JUAN GONZÁLEZ: Could you talk about the importance of what happened in Florida in 2000 and in relationship to all these efforts now of disenfranchisement?

ARI BERMAN: So, in Florida, they had a felon voter purge. Basically, what happened is the state sent a huge list of people that they said were felons who were on the voting rolls, and told the county supervisors in Florida to purge them in advance of the 2000 election. It turned out that that list was littered with errors, and it was disproportionately African-American. African Americans were 11 percent of Florida’s electorate but 44 percent of those who were wrongly labeled felons. And so what happened was, thousands of people showed up on Election Day, were told that they were felons—wrongly—and weren’t able to vote. After the election, the state ran the numbers again and found that 12,000 people were wrongly labeled as felons and potentially purged from the rolls. That was 500—that was 22 times Bush’s 537-vote margin of victory. So, this purge could have very well decided the Florida election.
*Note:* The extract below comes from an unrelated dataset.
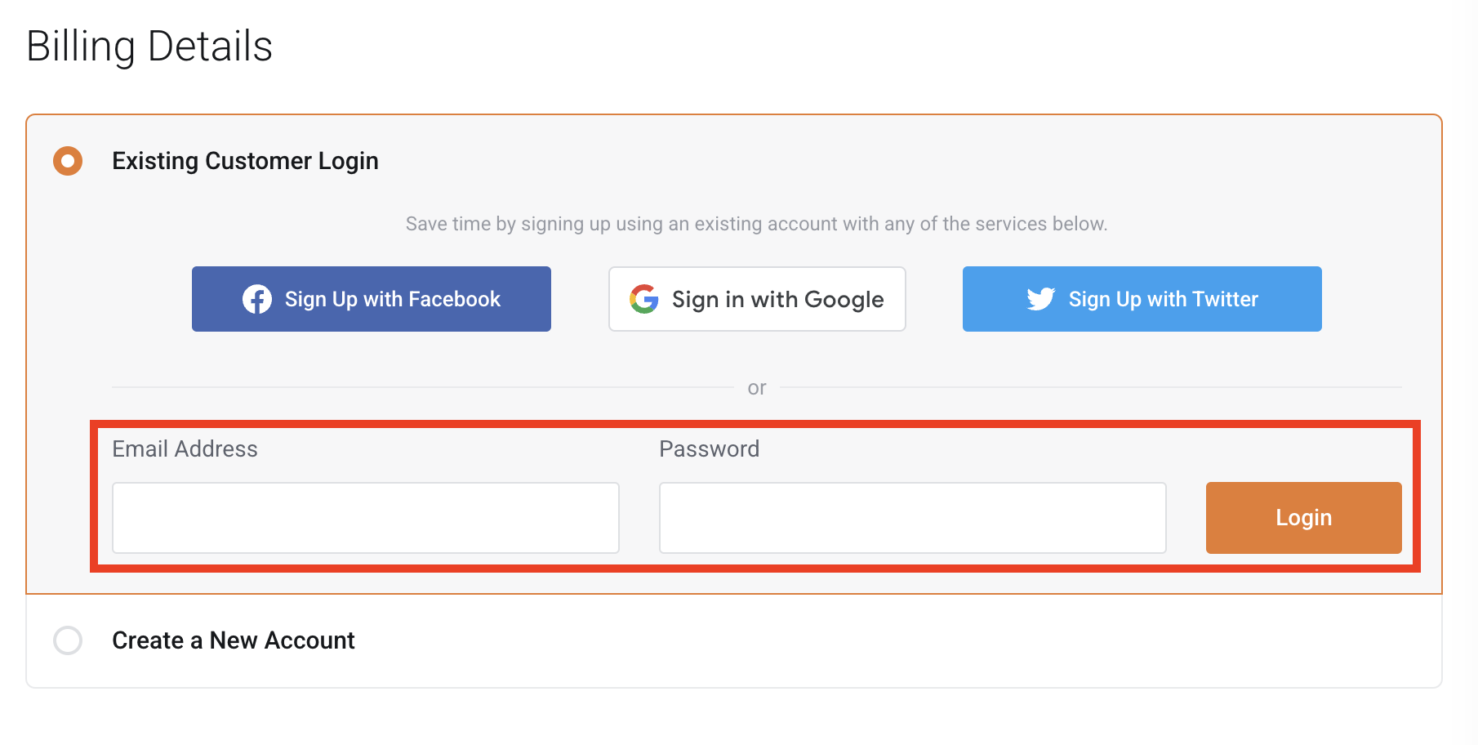
Task: Focus the Email Address input field
Action: coord(365,518)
And it was significant for a few different reasons. Number one, it led to a new wave of disenfranchisement efforts. Republicans realized after Florida that small manipulations in the electoral process, like this voter purge, could swing close elections. The second thing it did is the Bush administration empowered a new generation of counterrevolutionaries who sought to gut the Voting Rights Act, to hype the threat of voter fraud, to restrict voting rights more broadly. That laid the groundwork for the assault on voting rights in the Obama era. And it also led to two justices being put on the court, John Roberts and Sam Alito—Roberts who, I might add, went to Florida during the 2000 recount to help the Bush team, on the invite of Ted Cruz, who was running Bush’s legal team at the time. So, a lot of people who are present today—Jeb Bush, Ted Cruz, John Roberts—were active in Florida 2000. But the Bush administration led to this Supreme Court, this remaking of the Supreme Court, that then gutted the Voting Rights Act. So I think Florida was a pivotal turning point in the weakening and assault on voting rights.
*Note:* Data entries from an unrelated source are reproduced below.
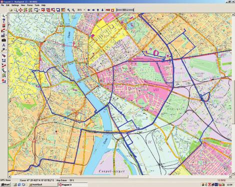Expand the window tool dropdown arrow
The image size is (235, 187).
39,10
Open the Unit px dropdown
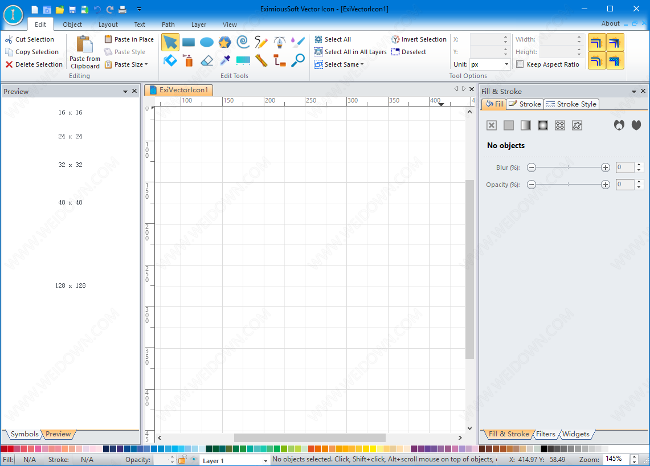This screenshot has width=650, height=466. [506, 64]

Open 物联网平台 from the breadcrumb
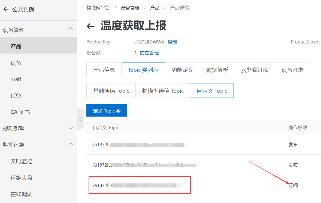tap(98, 8)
AMY GOODMAN: In a 2001 report by the Civil Rights Commission on the 2000 election debacle in Florida, it accused then-Governor Jeb Bush and his secretary of state, Katherine Harris, of “gross dereliction” of duty, saying they chose to ignore mounting evidence of problems. It read, quote, “despite the closeness of the election, it was widespread voter disenfranchisement and not the dead-heat contest that was the extraordinary feature in the Florida election. … After carefully and fully examining all the evidence, the Commission found a strong basis for concluding that violations of Section 2 of the Voting Rights Act occurred in Florida.” Now, this, you know, obviously led to who would be president of the United States, President George W. Bush, but right now Jeb Bush is running for president, the former governor of Florida, who this commission is criticizing.

ARI BERMAN: Yeah.

AMY GOODMAN: Talk more about Jeb Bush’s role, which is so significant this year.

ARI BERMAN: I think that Jeb Bush has a lot of questions to answer about his role during the 2000 election in Florida. By all accounts, he was a very hands-on governor. He was involved in every aspect of the state. But when he was asked, “What role did you play in supervising Florida’s elections?” he said, “I didn’t play any role. It was all Katherine Harris’s fault,” which is totally at odds with his profile as governor. And the problems on this voter purge list emerged well before the election. In May 2000, elections supervisors themselves found themselves wrongly labeled as felons. So it was clear that this purge list was gravely flawed, and elections supervisors went to the state and said, “You have to disregard this.” And the state refused to. So, Jeb Bush should have known well in advance of the election that this was going to be a problem, that it could lead to chaos. Instead, he did nothing. And afterwards, he took no responsibility.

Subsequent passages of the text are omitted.